Harmony walked away from Lance’s trailer feeling like a roadside discard. Her eyes stung and her nose filled up from holding in the tears. This was the most alone she ever felt and, as she opened the door to her cluttered trailer, she calculated her options: live tortured or die.
The place stunk of urine, kerosene, and vomit.
The floor was only clear where the medics had worked on her mother.
“No one should live like this.” She ripped off the bandages that Adam dressed her cuts with and picked the fresh scabs until they bled.

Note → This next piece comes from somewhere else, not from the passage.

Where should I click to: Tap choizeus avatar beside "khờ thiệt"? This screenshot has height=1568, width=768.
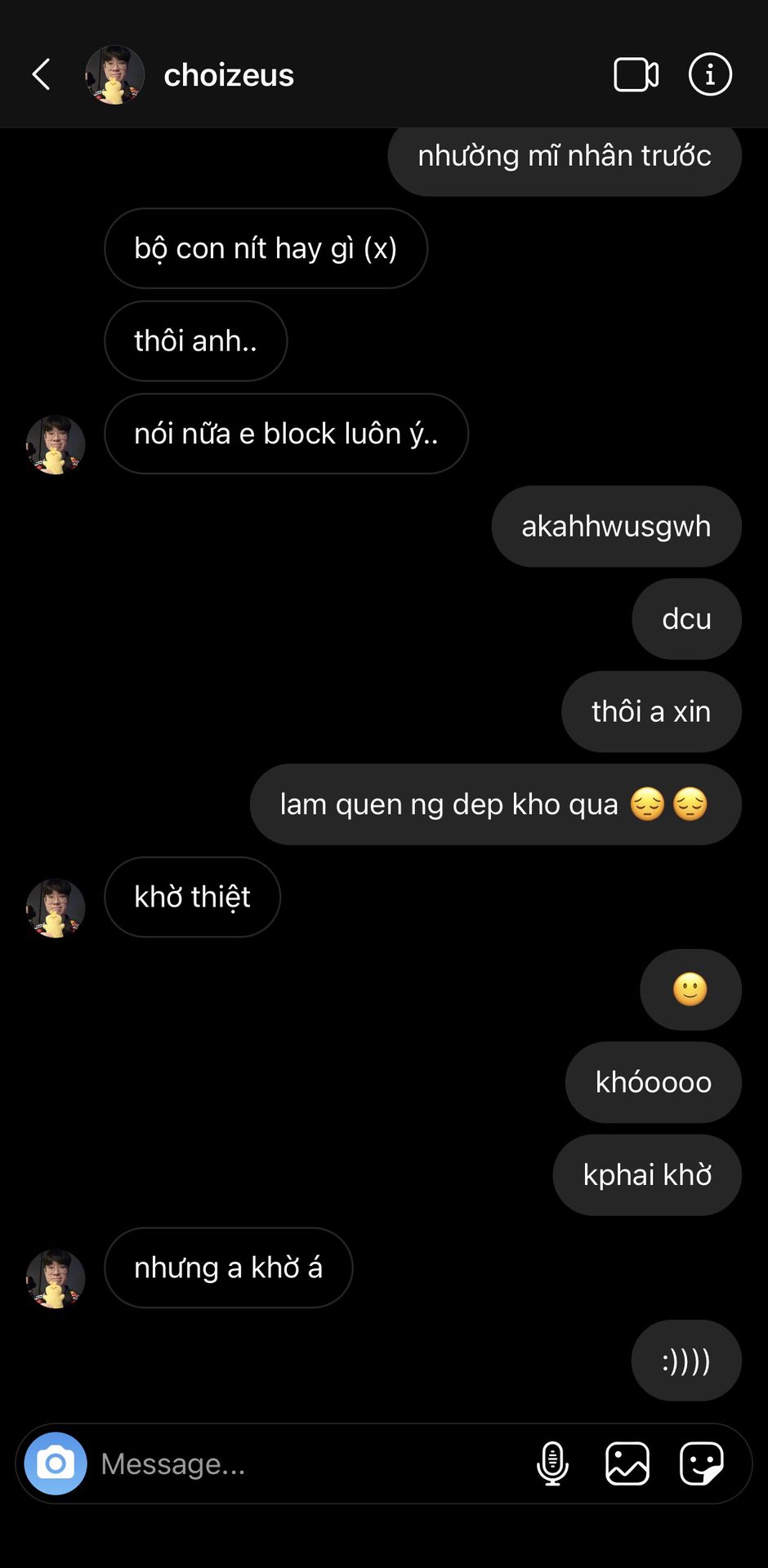pyautogui.click(x=56, y=908)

“You’ve been waiting for this, Tom. You want me, take me.” She dug her nails into the edge of the deepest cut, but the barely healed scab wouldn’t budge. “You want to see me hurt myself? Is that it?” She took a dull knife from the cluttered kitchen drawer and tore it through the scab, clenching her teeth to keep from screaming. “I know you’re here. What are you waiting for?” The blood gushed down her forearm and Tom’s presence tightened around her like a blood pressure cuff. “Ah, there you are.”
The heaviness let up and she lost her balance.
“Where’d you go, my friend? What’s wrong, don’t you want to help me.”
A shadow moved in the darkness—gray on black and barely visible—and something flickered in the only framed picture of her and her mother; the one of them blowing bubbles outside when she was two-years-old. Someone she’d never noticed appeared in its background. She picked up the frame for a closer look.
A cool breeze blew across the back of her neck and the picture started to change. The faces in the picture went pale and thin and a greenish hue washed over them, growing progressively darker and more gruesome until decay and rot boiled them to bones.